Sep 16, 2009

[Games] Treasure Seekers: Visions of Gold

Big Fish Games, Inc.Image via Wikipedia

The casual gaming market has certainly come a long way than just the idle games we played on early incarnations of Yahoo! Games and MSN Games. Beyond the free game angle that initially hooks people, full-featured versions that can be purchased online have become quite the revenue generator in its own right. Sure, it feels like only a few steps away from the micro-payment environment, it's still better than nothing.

Of course you get the big names like PopCap Games (Bejeweled) as having strong recall and other major players have memorable products like PlayFirst (Diner Dash) all getting their cut of the pie.
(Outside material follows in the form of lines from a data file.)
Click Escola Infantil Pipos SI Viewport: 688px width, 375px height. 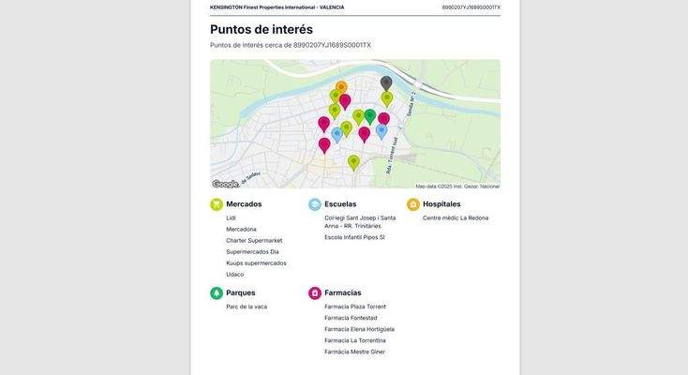[x=354, y=237]
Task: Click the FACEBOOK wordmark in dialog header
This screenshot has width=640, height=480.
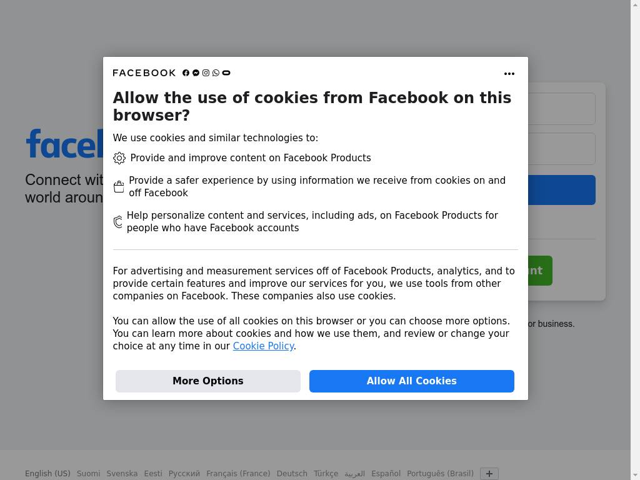Action: (144, 73)
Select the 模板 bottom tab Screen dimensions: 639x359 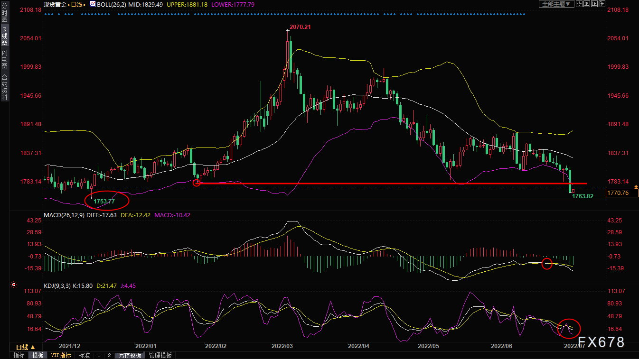(38, 355)
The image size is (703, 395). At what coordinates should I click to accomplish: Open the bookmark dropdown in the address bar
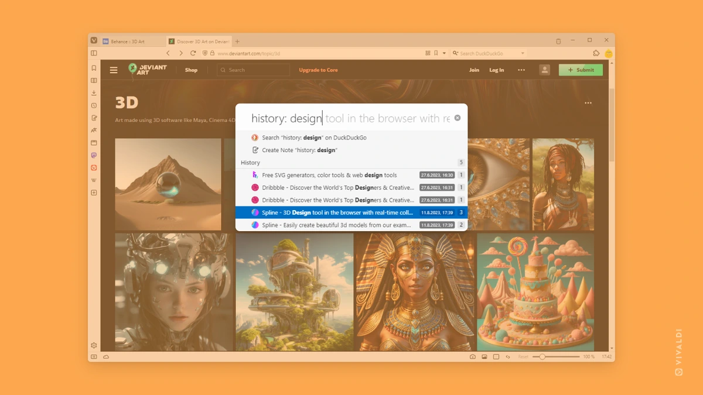click(x=444, y=53)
Personally, I'm pretty big on mystery, puzzle and strategy games and not just the arcade-style action games, and so I end up wandering into strange areas of the gaming world. This next game was actually introduced to me by my partner and I have to admit I'm hooked, and in a pretty good way too.

Teasure Seekers: Visions of Gold is another adventure-puzzle casual game created by Big Fish Games, the same folks who created games like Feeding Frenzy and other puzzle games like Mystery Case Files: Huntsville, which I also liked. The concept around these brands of mystery games is simple - you're given a rich photo environment and particular items that you need to locate on the page like the scene below:

Treasure Seekers: Visions of Gold


So given a photo environment like this, finding particular objects can be tricky but not totally impossible. The entire experience is tied together by a loose storyline involving two kids who are trying to prove that their grandmother used to be a pirate. Yeah, it sounds a bit odd, but it's still a premise that hold some amount of water. To break the monotony of the image-hunting aspect of the game, the transitions between locations involve alternative style puzzles for the gamer to play.
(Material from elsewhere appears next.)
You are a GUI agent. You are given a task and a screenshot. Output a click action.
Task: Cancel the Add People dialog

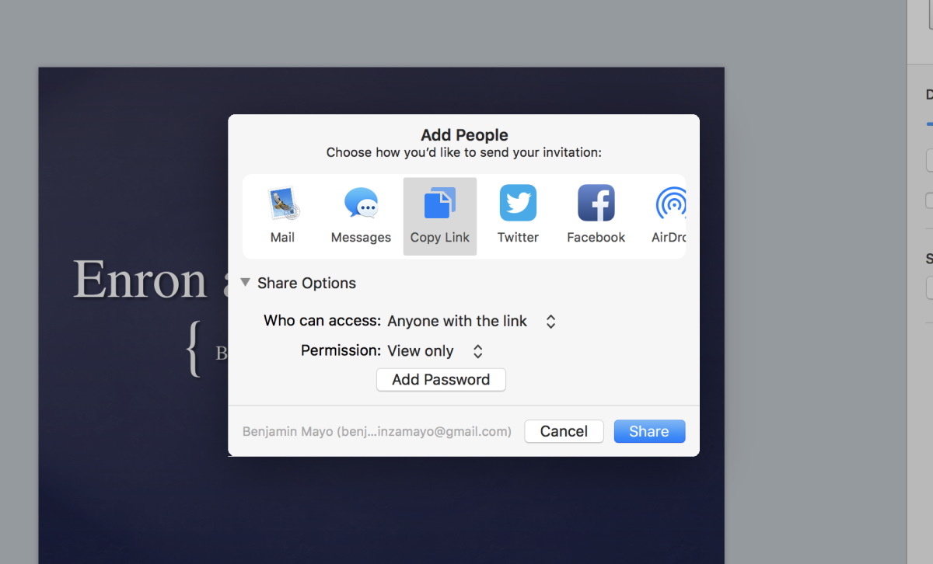564,431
Don't expect this game to totally make you obsessed or require you invest hours and hours of time trying to figure out complex puzzles. This is still positioned as a puzzle game and thus it's not meant to be highly complex or anything of that sort. It's the kind of game that one can visit after working on reports for a few hours, drain your brain and solve a puzzle or two then go back to work. You don't even need to closely follow the story either - it's just something incidental for the kiddies so to some degree the game still makes sense. When you do try taking a closer look at what the story's about, what you'll end up with are thoughts about child endangerment, apathetic parents who don't know where their kids are and child labor by not-so-mad scientists. Seriously, you're safer trying to ignore the story.

Treasure Seekers is a nice evolutionary step for this kind of casual adventure-puzzle game but it's nothing game-changing in terms of the market. It's nice to pick up if you're really into Big Fish Games' brand of mystery games but I'm not sure if I'd recommend this for everyone to go out of their way in order to have to pay for it. It's fun but not necessarily for everyone given the risk of the game becoming somewhat repetitive.

Treasure Seekers: Visions of Gold gets 3.5 pirate maps out of a possible 5.